*Extracted data*:

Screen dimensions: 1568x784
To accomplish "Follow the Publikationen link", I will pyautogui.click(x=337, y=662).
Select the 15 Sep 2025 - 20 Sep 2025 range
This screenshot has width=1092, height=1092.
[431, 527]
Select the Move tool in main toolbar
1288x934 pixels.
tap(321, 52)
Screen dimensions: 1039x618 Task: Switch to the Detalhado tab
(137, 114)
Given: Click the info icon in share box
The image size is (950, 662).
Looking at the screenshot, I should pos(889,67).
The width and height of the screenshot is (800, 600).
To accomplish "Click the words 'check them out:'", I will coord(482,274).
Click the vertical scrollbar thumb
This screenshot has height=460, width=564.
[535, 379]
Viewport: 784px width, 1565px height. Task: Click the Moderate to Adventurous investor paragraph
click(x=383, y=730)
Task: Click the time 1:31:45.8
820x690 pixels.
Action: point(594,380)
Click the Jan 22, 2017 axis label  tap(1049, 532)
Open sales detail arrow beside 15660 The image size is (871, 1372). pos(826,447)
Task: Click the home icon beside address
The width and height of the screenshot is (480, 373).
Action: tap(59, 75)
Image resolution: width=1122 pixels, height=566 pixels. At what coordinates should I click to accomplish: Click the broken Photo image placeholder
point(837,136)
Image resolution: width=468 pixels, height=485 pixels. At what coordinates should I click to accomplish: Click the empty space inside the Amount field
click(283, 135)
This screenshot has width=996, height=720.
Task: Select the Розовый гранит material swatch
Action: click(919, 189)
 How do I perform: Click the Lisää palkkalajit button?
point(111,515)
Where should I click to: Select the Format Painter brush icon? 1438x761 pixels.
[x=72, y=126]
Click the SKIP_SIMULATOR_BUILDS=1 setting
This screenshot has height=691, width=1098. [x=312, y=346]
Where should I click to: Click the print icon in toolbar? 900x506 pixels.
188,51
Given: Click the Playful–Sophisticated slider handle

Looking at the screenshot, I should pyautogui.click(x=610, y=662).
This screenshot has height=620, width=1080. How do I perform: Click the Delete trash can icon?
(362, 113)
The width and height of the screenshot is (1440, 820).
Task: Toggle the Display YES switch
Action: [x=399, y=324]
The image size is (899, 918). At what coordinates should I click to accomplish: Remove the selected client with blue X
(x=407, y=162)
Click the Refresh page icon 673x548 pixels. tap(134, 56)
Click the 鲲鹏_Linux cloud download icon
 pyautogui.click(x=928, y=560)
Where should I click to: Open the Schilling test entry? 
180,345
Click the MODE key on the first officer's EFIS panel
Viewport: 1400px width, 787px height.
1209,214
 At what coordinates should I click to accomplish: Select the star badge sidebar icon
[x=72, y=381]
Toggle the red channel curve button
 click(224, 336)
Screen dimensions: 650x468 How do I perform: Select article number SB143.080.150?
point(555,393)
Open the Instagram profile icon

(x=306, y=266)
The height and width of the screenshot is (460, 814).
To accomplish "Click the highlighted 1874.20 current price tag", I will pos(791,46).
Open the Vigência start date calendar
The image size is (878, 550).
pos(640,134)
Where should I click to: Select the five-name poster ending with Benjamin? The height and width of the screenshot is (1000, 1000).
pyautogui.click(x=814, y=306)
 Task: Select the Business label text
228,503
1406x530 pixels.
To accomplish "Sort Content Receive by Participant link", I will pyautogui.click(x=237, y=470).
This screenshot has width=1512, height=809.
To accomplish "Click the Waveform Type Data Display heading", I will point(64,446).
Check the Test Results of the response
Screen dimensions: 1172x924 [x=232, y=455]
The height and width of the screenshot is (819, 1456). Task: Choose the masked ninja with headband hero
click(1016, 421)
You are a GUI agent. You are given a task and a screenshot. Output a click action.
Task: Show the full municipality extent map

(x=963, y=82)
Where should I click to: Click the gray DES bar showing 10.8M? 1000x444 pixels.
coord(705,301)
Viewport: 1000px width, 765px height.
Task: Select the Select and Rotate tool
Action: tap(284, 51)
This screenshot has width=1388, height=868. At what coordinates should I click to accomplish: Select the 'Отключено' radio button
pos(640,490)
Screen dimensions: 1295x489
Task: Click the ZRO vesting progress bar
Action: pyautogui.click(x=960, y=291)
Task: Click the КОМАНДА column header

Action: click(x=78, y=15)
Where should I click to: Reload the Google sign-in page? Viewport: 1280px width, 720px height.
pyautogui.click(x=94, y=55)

*What is being asked*:
Working through the data above, find every line holding "beside" and copy it.

*Output for this task*:
Open sales detail arrow beside 15660 The image size is (871, 1372). pos(826,447)
Task: Click the home icon beside address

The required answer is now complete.